The problem for this justification now, is that Donnelly (2013) (an unpublished report) is overturned by the new peer-reviewed paper by Torgerson et al (2024). Published since Brotherton issued his advice, “Absence of effects of widespread badger culling on tuberculosis in cattle” has shown that the original RBCT analysis (Donnelly et al 2006) used an inappropriate calculation of rate, when face value calculation of rates was available. When rates are calculated in the standard way, no effect of culling was found. Many subsequent studies, like Donnelly & Nouvellet (2013) which recycle the approach of that analysis should now be considered unsafe. There are dozens, possibly hundreds of them.
Brotherton also references two small studies, Byrne et al 2014 (4 areas in Ireland) and Clifton-Hadley 1995 (2 areas in south-west England) which he acknowledges may be less relevant to the current English context. They are too small in scale to be able more than anecdotal or provide any certainty. They certainly should not be used as substantive evidence.

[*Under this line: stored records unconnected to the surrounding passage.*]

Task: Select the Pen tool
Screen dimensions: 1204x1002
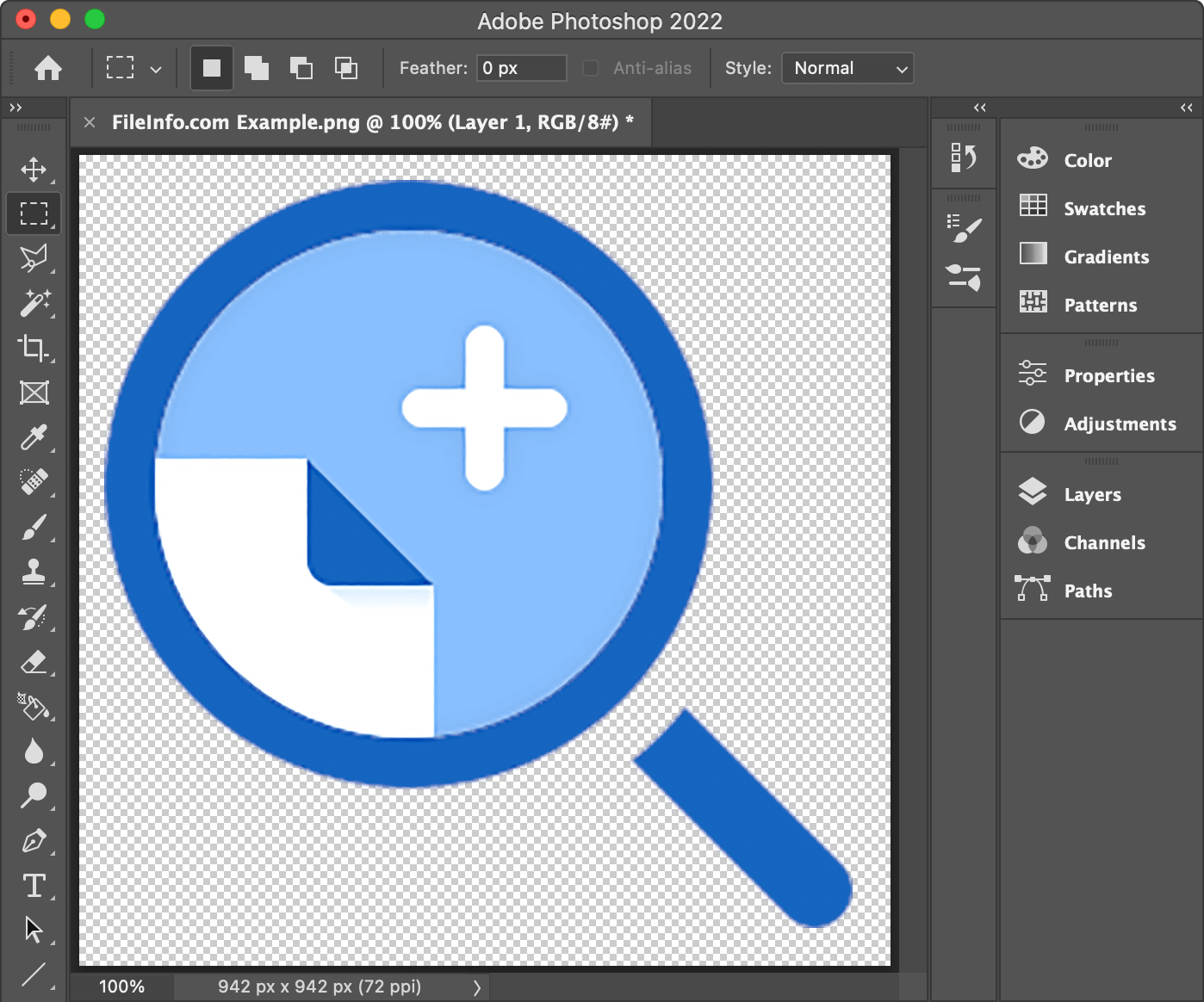Action: pos(34,841)
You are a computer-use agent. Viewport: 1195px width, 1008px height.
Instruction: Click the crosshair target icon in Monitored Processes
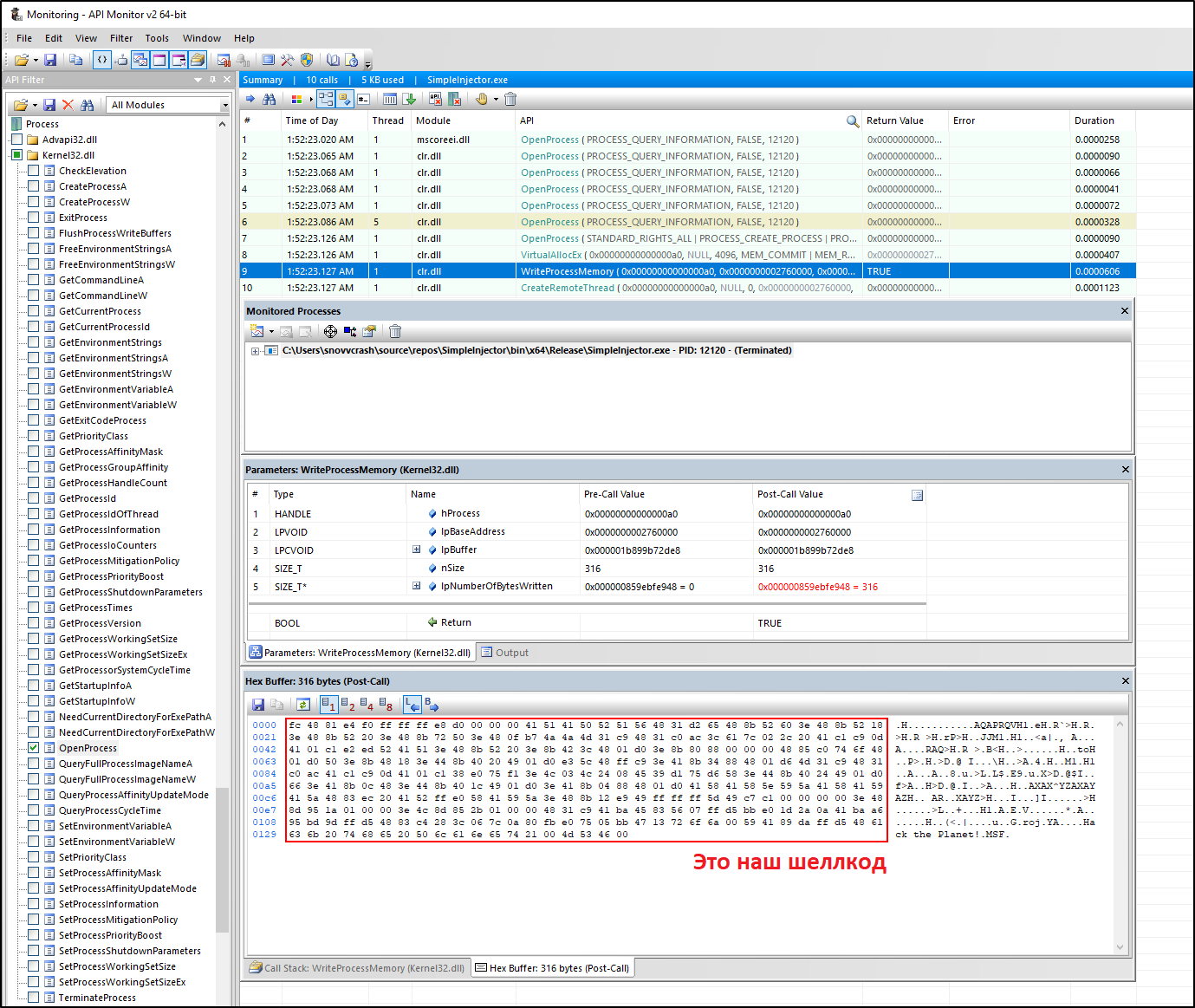point(330,331)
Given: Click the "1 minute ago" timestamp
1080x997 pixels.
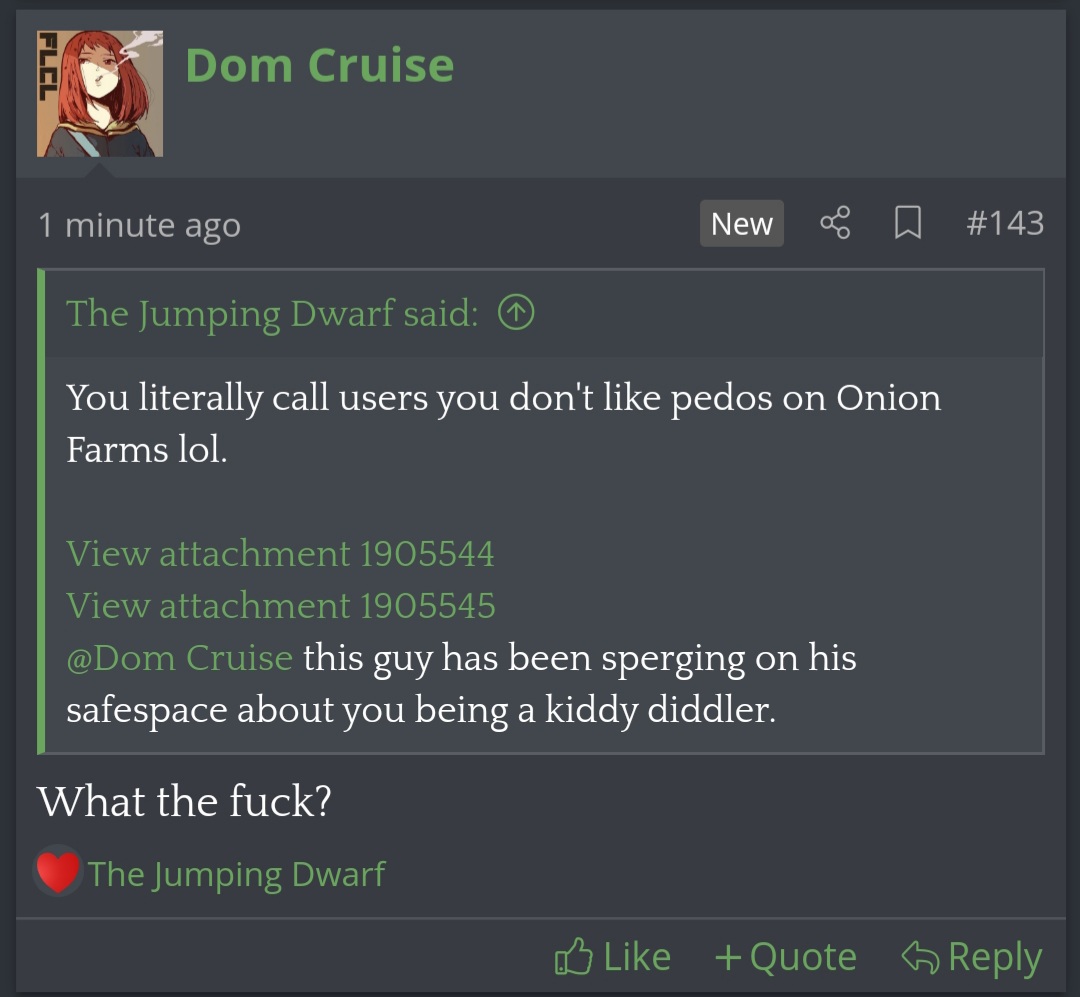Looking at the screenshot, I should pos(139,225).
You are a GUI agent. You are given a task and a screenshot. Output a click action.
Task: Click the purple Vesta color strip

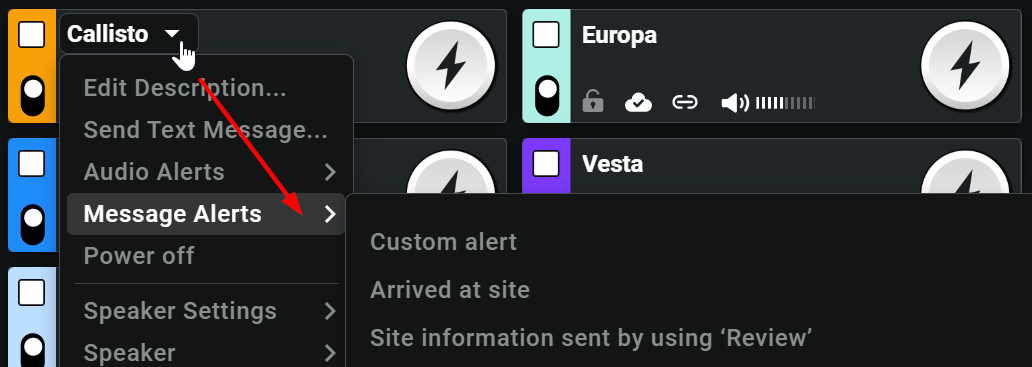(x=546, y=166)
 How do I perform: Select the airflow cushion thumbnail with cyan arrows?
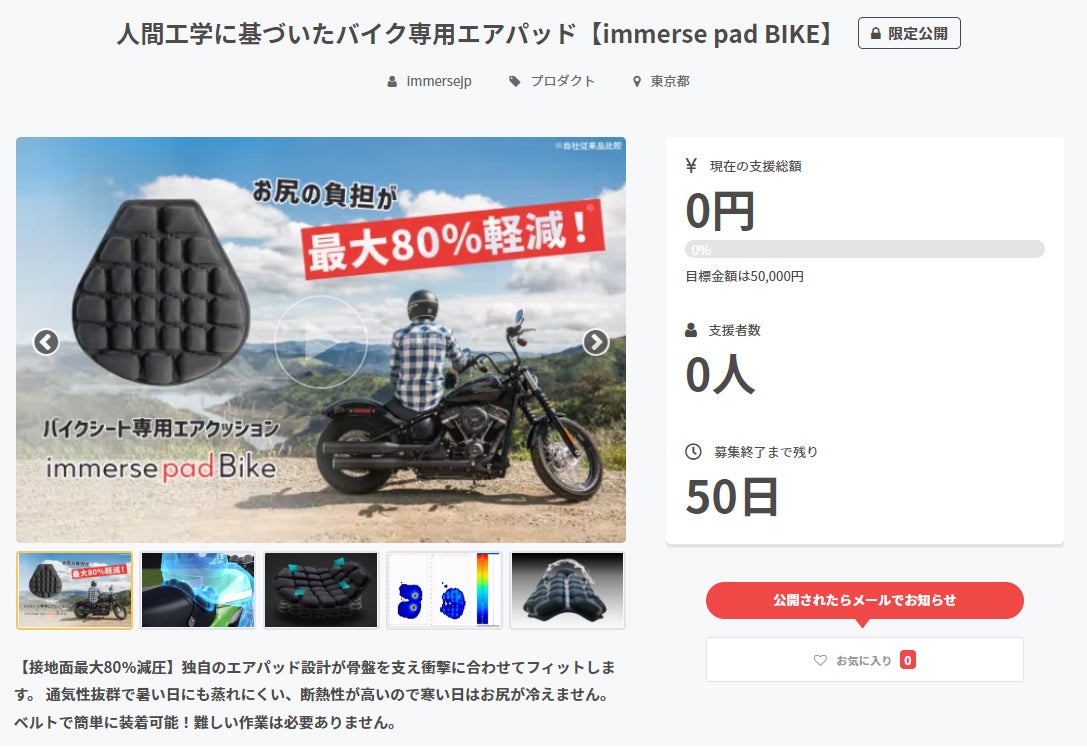(321, 590)
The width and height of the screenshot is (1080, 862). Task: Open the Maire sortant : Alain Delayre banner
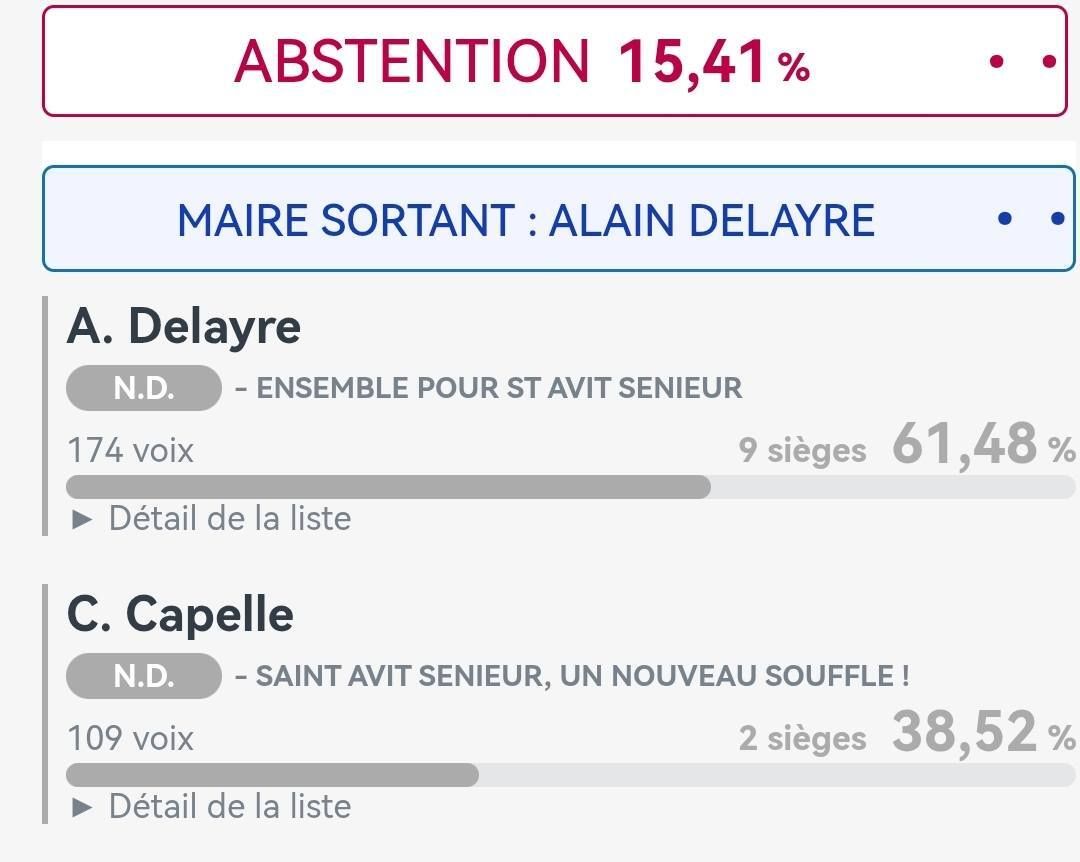click(526, 220)
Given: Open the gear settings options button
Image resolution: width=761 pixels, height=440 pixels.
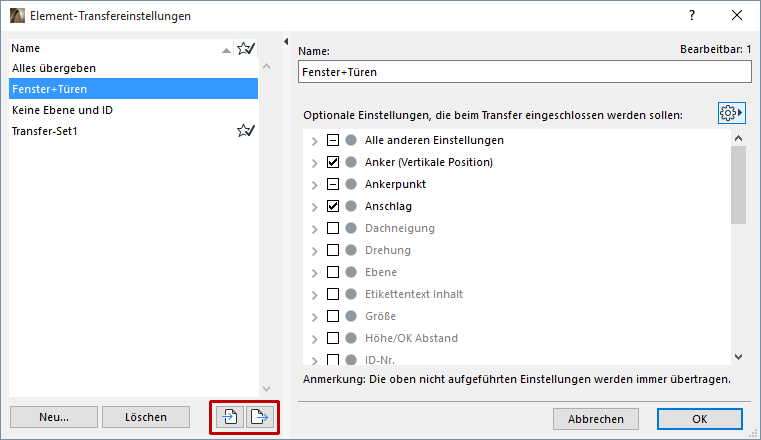Looking at the screenshot, I should coord(731,114).
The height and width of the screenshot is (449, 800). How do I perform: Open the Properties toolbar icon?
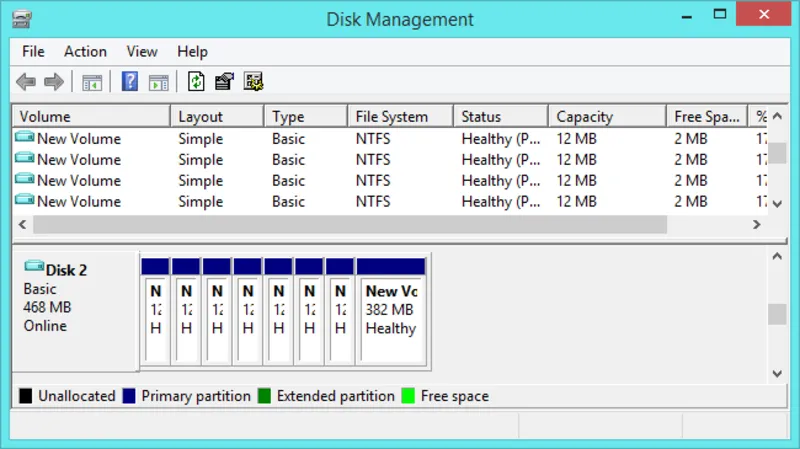coord(225,82)
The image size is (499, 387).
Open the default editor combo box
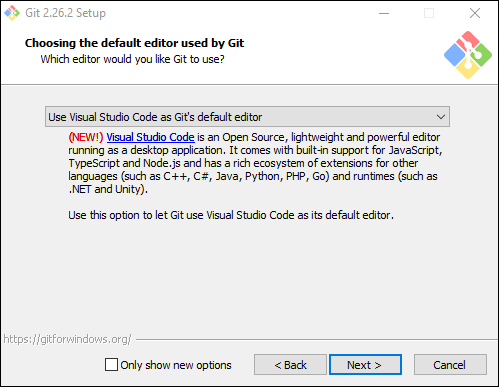[247, 117]
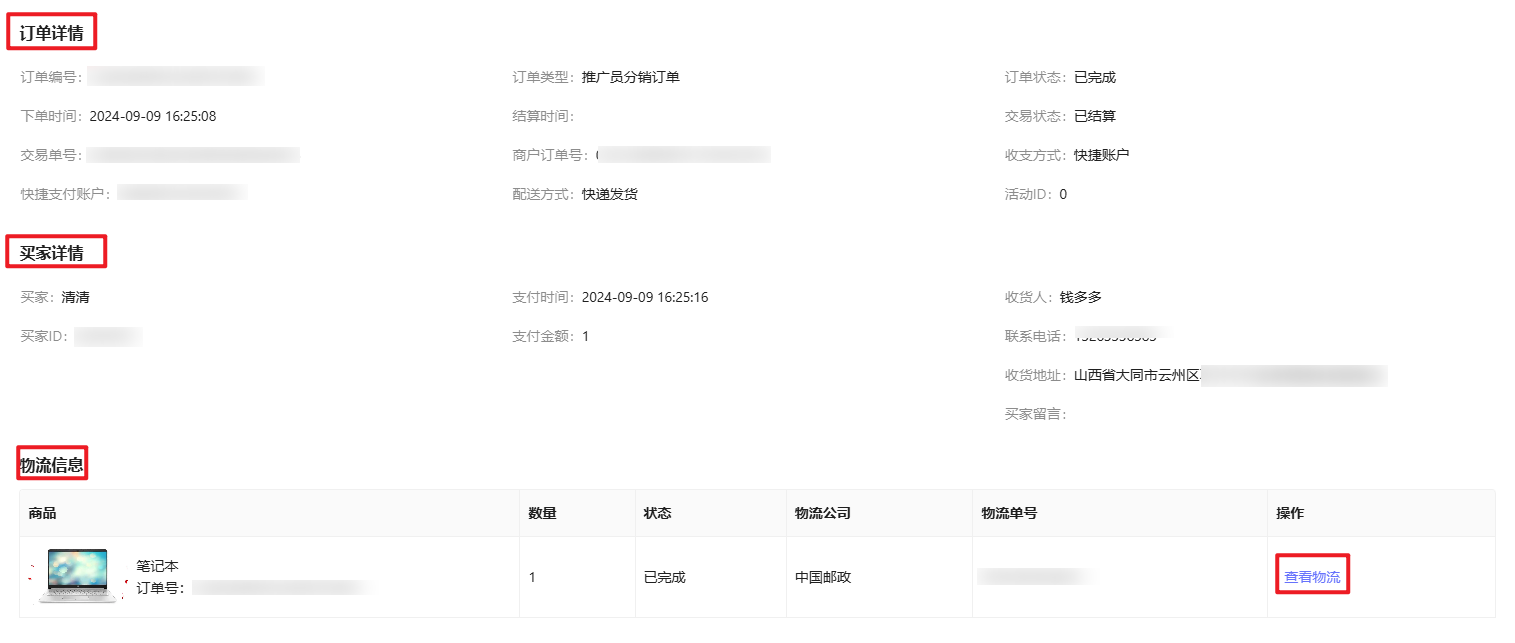
Task: Click the 已完成 status in the logistics table
Action: (x=665, y=577)
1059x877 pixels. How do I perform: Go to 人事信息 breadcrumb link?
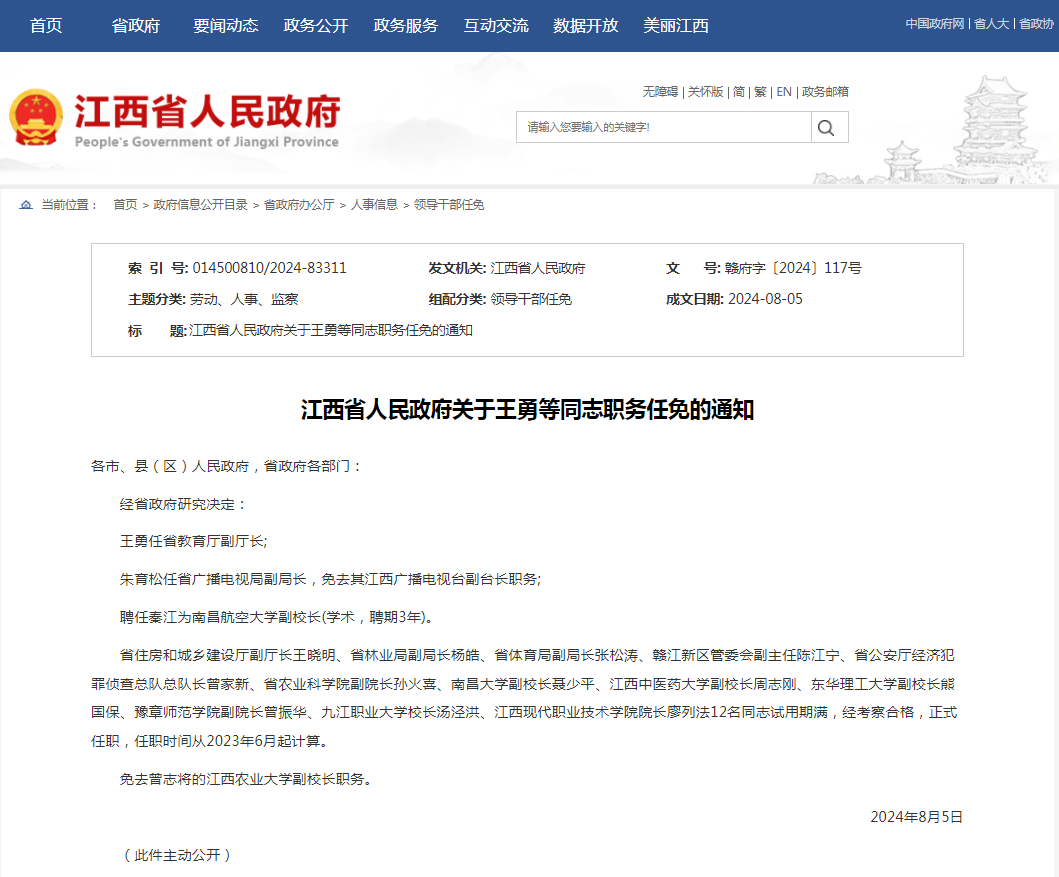(x=374, y=205)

And that seems to be pretty much it in terms of published evidence. There is some speculation without evidence. There is a mention of badger vaccination reducing the prevalence of bTB in badgers, but any assumption of this reducing disease in cattle is not based on sound evidence. It should be noted that Natural England keep away from their ‘Uncertainty Standard’ that they previously reported as scrapped, but now seem to want to retain .. its all a bit uncertain at Natural England.
Notably, Brotherton does not refer to the main peer-reviewed and published badger culling analysis Langton et al (2022) in his ‘rationale’, presumably favouring the Chief Vets unqualified comments. This compared culled and unculled areas after 7 years of industry-led badger culling (2013-2019) and found no measurable benefit.
Also of note is Brotherton’s recollection of the advice of the previous Chief Scientific Advisor Prof. Boyd, who “stressed the limits in the evidence base and the importance of adjusting the policy as new evidence becomes available.“ There is no sign that the evidence of peer-reviewed Langton et al (2022) and Torgerson et al (2024) is being recognized by NE yet.
Badger Crowd understands that Natural England have received a letter requesting that supplementary badger cull licences should be revoked on the basis of new published science. It’s well past time to stop the badger cull immediately on the scientific evidence, and not least the comprehensive peer-reviewed evidence.
This week yet more legal action is underway, seeking to end the failed badger culls. A Judicial Review Pre-Action Protocol Letter was sent to Natural England by the Badger Trust and Wild Justice, challenging the issue and authorisation of 26 supplementary badger culling licences in mid-May of this year. This follows the shocking content of Freedom of Information releases obtained in May showing communications between DEFRA and Natural England since April of this year.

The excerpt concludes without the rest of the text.